Given text:
□ □ □ □

SQLite PITR Operator Guide
Tune SQLite PITR retention, storage budgets, and recovery procedures for Rivet Actors.
Scope
SQLite PITR keeps logical recovery points inside Rivet storage so operators can restore or fork an actor after application-level mistakes.
PITR is logical recovery only. It is NOT a backup against FoundationDB cluster loss. Object-store tiering is the eventual DR story.
Retention And Cost
PITR storage has two parts:
- Checkpoints: full actor SQLite snapshots created by the compactor.
- Retained DELTAs: per-commit page changes kept until they age out of the retention window and are covered by a checkpoint.
The live SQLite cap remains separate from PITR overhead. Live bytes are tracked in /META/storage_used_live; checkpoints and retained DELTAs are tracked in /META/storage_used_pitr.
Use shorter retention for high-write actors, and use longer checkpoint intervals when checkpoint size dominates cost. A healthy setup keeps pitr_namespace_used_bytes comfortably below pitr_namespace_budget_bytes.
Recommended Defaults
Start conservative:
{
"default_retention_ms": 86400000,
"default_checkpoint_interval_ms": 3600000,
"default_max_checkpoints": 25,
"pitr_max_bytes_per_actor": 1073741824,
"pitr_namespace_budget_bytes": 1099511627776
}
That gives roughly one day of hourly checkpoints, plus retained DELTAs between checkpoints.
Capability Gates
Namespace config separates capabilities:
| Field | Grants |
|---|---|
allow_pitr_read | DryRun restore, retention reads, and point inspection. |
allow_pitr_destructive | Apply restore. |
allow_pitr_admin | Retention updates and refcount repair. |
allow_fork | Actor fork operations. |
Keep destructive and admin capabilities off for namespaces that only need read-only diagnostics.
Restore Runbook
- Confirm PITR is enabled and the target is reachable with DryRun.
- Start Apply restore.
- Expect existing WebSockets to close with
1012 actor.restore_in_progress. - Watch the operation SSE stream or poll the operation record.
- Confirm the actor resumes after the operation reaches
Completed.
If restore reaches Failed, the actor intentionally remains suspended. Inspect the operation record, verify whether storage is consistent, then resume manually only after deciding it is safe.
Fork Runbook
- Confirm both source and destination namespaces allow fork.

□ □ □ □

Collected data
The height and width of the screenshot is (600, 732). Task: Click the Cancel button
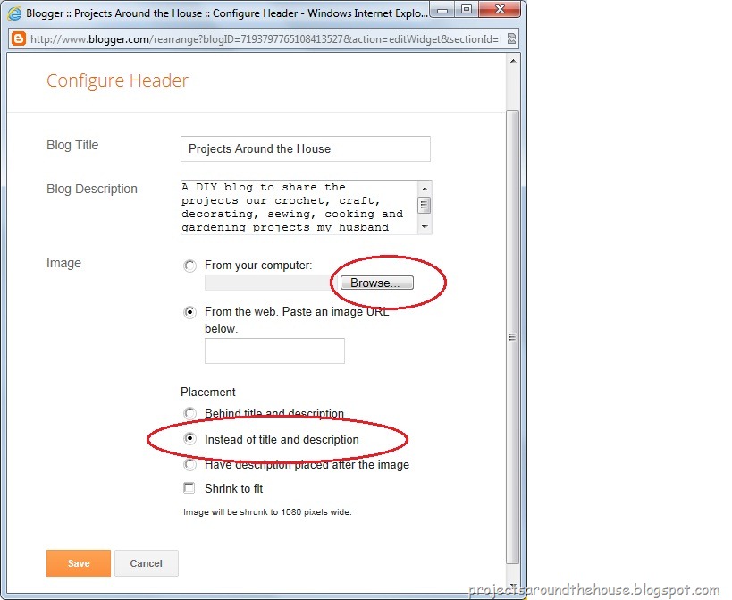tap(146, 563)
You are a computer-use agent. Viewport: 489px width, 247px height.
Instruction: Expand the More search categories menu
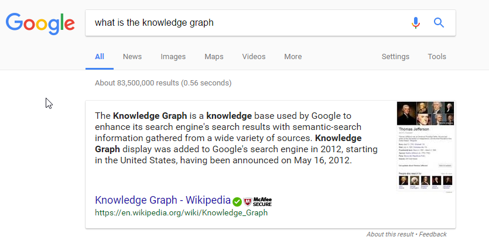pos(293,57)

□ □ □ □

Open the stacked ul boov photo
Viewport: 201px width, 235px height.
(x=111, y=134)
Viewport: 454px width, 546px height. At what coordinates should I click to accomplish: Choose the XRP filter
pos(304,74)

□ □ □ □

Task details: Please summarize the SQLite PITR guide in two sentences.

Output for this task: SQLite PITR keeps logical recovery points inside Rivet storage so operators can restore or fork an actor after application-level mistakes, but it is not a backup against FoundationDB cluster loss. Its storage consists of checkpoints and retained DELTAs tracked separately from live bytes, namespace config grants read, destructive, admin, and fork capabilities separately, and a restore that reaches Failed leaves the actor suspended until an operator resumes it manually.